The many-armed goddess dances on the skull of death and time. She shines in the darkness, images flickering around her – of comfort, partnership, travel, sailing over dark waters into the light – all dreams of humankind. These do not concern her; they are fleeting, time-based, mortal images of passing fancy. Neither is she bothered by the myriad of bats that hang over her head in the darkness. They, too, are temporal, and short-lived, at that.
What does interest her are the human perceptions of the items held in her six hands, the choices she offers to those embodied in space and time. These appear as material objects, but in truth they are ways of looking at reality. Or should we say, of coping with it. Is life a glowing egg of possibility? An enemy to be slain? A flight of joy and hope? A challenge?
The immortal one turns her gaze to one who acknowledges her and offers her prayers. This one wears the body of an old woman, her face lined and her eyes calm and wise. She sees the dancing goddess in her dreams and recognizes the celebration of life, death and eternity. Even now, she understands how she herself is walking towards the darkness, nearing the time of dissolution that is bound to come. And yet, while she recognizes this, she is also content to live fully on the earth. She wears flowers and adornments because she and life itself are beautiful.
She sees all of the choices and accepts them all.
The old one is known as the wisdom keeper by her people. She accepts the adulation of the younger women. She knows that if she can be a clear channel, they might sense the goddess through her. She may, at times, provide a glimpse of She Who Dances.
Her people often ask her for teachings. They want to learn from the wisdom she has accumulated through her many years. And so, she tells them to take time alone, to respect their solitude. She says that time spent in contemplation is invaluable, even when it appears to come from sadness, grief or depression.

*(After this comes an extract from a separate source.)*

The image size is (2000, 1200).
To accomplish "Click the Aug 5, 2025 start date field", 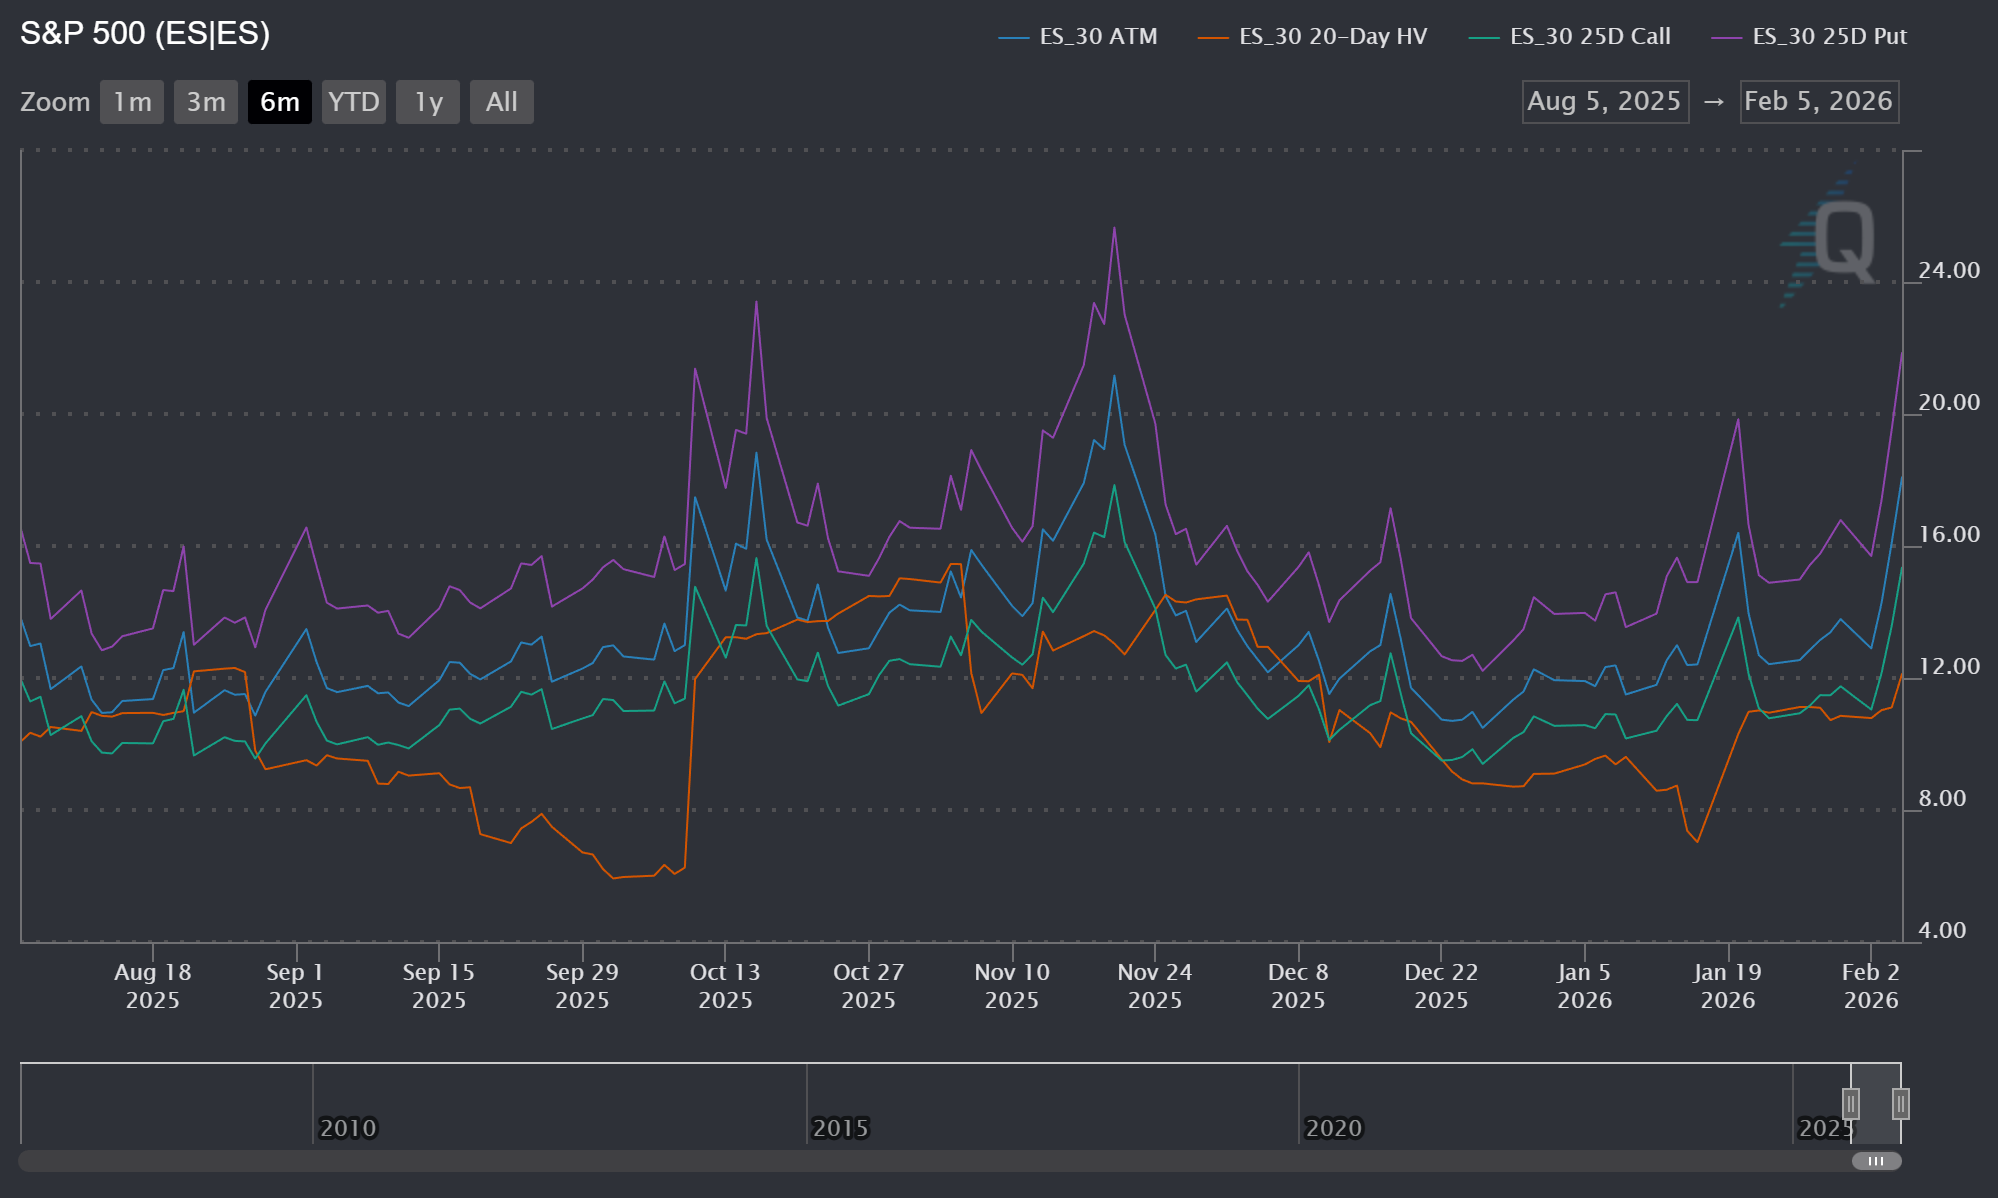I will (x=1605, y=102).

The tides come and go. The sea rises and falls, like the breath. Attuned to these rhythms, one might almost feel the beating pattern of the goddess’ feet, dancing the dance of all being. That is what the wisdom keeper says.
The middle card is actually one I call Wisdom Keeper. I always pull a card for each season and a card for the year (this can be a challenge since you have to look at it all year, and mine's a doozy this year - it's called The Wounded Masculine). I made the Wisdom Keeper card after I turned 65, and I realized at some point that it would be my guide for the next 5 years. I love that she turned up in this 3-card story/reading.
Images on my cards come from magazines, cards and calendars. Thanks to all the wonderful photographers and artists whose images inspired us to recreate and discover our inner and outer worlds. My cards are for my own use and will not be sold or bartered.